Grandma died March 15 — two days shy of her 90th birthday — and we are left to distill her remarkable life, turning memories in our minds, scanning slides frozen in time. It’s 1972 and she’s standing at Glacier National Park, a gold scarf tied around her dark hair. It’s 1992 and she’s playing Solitaire in the porch, greeting all who come and go. It’s 2022 and she’s in the party room of the condo, cooing over her newest great grandbaby.
There was always a twinkle in her eye — a spark of recognition, a sense of fun. She wanted kids to be kids. Her own inner child was alive and well; up until her final weeks, she’d request a corner piece of cake covered in frosting.
You could count on Grandma to be your cheerleader. She saw your special gifts and believed in them.
She never sought the spotlight but preferred her supporting role — keeping books for her husband’s business, keeping house, keeping it all together. She never sang the melody but always found a harmony, enhancing the other singers.
She took certain fundamentals seriously — her Catholic faith, the sacrament of reconciliation, marriage, education — but wasn’t afraid to take her own approach on all the less-crucial stuff. Reverence and mischief.
Her OB-GYN was strict about weight gain, so she’d schedule her appointments for first thing in the morning and then indulge in a hot fudge sundae on the way home. In her 70s and 80s, when she’d meet girlfriends for lunch, they’d ditch the main course and cut straight to dessert.

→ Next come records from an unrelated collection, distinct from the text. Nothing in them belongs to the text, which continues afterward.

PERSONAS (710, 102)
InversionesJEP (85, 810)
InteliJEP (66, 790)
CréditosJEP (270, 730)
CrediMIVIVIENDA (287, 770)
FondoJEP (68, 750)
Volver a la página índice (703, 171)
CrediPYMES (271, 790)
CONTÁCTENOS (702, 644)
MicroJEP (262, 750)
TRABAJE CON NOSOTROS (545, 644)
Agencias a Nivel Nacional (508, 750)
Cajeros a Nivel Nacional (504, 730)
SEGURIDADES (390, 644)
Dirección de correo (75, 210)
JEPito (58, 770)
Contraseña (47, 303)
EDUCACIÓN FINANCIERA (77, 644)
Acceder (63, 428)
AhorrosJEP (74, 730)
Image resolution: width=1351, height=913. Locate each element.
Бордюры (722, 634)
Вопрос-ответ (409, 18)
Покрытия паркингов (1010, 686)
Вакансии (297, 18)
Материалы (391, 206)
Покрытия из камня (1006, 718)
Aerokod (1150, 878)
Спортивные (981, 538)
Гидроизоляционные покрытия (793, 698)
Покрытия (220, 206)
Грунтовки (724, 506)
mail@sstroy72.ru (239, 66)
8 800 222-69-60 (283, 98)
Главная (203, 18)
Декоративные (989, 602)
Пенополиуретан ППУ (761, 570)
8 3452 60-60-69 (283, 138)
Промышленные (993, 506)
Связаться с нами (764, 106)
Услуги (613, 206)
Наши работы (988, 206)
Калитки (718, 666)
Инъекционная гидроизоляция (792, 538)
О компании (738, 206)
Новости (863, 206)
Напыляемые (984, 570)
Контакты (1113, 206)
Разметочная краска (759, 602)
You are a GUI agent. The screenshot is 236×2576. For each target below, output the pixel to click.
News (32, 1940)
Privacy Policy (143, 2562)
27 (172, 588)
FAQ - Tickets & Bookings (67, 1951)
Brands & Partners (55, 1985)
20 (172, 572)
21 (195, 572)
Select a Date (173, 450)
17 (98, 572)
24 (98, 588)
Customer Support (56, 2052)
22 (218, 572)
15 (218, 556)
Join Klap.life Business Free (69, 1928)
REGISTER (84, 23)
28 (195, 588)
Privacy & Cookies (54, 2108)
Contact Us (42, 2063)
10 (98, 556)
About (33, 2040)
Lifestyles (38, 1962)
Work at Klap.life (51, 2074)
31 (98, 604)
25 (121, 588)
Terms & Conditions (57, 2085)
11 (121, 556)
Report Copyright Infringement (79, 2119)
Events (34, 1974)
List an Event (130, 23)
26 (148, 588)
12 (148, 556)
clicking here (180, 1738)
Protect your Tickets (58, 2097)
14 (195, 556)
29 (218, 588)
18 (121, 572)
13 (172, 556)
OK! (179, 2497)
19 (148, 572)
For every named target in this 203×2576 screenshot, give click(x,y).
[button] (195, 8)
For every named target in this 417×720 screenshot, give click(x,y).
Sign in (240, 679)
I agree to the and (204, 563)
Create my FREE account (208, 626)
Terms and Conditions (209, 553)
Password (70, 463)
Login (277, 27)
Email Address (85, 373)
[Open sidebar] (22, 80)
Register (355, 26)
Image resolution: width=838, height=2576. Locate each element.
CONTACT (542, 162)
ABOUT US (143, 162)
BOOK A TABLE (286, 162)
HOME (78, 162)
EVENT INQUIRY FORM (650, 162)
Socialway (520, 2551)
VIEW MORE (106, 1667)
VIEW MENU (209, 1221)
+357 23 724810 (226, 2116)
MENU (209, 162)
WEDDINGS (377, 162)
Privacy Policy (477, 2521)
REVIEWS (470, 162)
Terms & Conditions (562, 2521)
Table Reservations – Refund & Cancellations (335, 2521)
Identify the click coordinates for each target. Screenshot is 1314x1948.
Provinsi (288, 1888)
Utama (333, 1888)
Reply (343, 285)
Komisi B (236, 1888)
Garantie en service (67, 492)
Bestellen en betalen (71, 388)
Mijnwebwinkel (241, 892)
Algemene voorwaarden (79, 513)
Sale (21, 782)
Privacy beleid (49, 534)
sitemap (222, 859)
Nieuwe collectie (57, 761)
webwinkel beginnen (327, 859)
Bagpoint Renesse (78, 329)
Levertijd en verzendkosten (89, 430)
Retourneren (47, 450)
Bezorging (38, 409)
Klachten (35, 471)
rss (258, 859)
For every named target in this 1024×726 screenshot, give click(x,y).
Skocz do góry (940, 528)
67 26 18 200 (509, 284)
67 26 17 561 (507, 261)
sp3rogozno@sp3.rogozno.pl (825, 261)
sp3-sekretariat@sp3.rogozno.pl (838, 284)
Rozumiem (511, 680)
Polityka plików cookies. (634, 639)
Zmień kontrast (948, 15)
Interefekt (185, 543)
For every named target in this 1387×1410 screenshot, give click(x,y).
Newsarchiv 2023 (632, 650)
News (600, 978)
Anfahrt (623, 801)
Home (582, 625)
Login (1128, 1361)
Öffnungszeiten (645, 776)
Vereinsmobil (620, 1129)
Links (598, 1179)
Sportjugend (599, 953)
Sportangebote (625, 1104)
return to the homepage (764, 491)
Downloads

Grandma deferred to Grandpa but quietly wielded influence, calling to mind the quote in “My Big Fat Greek Wedding”: “the man is the head [of the house], but the woman is the neck, and she can turn the head any way she wants.”
Grandpa preferred to drink 2 percent milk, but skim milk seemed healthier and cost less in the ’60s, so Grandma poured skim milk into 2-percent cartons. The head doesn’t always realize when the neck subtly turns.
Her love of beauty led her to become an artist in her own right — the kind of quiet, resourceful one who makes a house a home, who makes memories and makes gifts: embroidering personalized shirts for her children, sketching their portraits, crafting whimsical Christmas cards, painting porcelain dolls for each granddaughter in the color of their birthstones.
Those twinkling eyes never missed flashes of beauty. She’d relish a sunset or a pair of earrings or a beautifully wrapped gift, setting it on display for days before opening it and occasionally re-wrapping it afterward.
In her final days, I gave her an early Easter gift wrapped in watercolor florals. She was near death and speaking very little, but she admired it as only Grandma could.
Her Easter came early this year, skipping the second half of Lent and cutting straight to dessert, her heavenly home.
The rest of us honor her memory when we slow down and soak up the beauty in our midst, sensing — if not fully grasping — that it points us to God.
Grandma lived out the words from St. John Paul II’s letter to artists, who wrote that “all men and women are entrusted with the task of crafting their own life: in a sense, they are to make of it a work of art, a masterpiece.”
She painted nine decades with such vibrance and joy. Masterpiece, indeed.
Christina Capecchi is a freelance writer from Inver Grove Heights, Minn.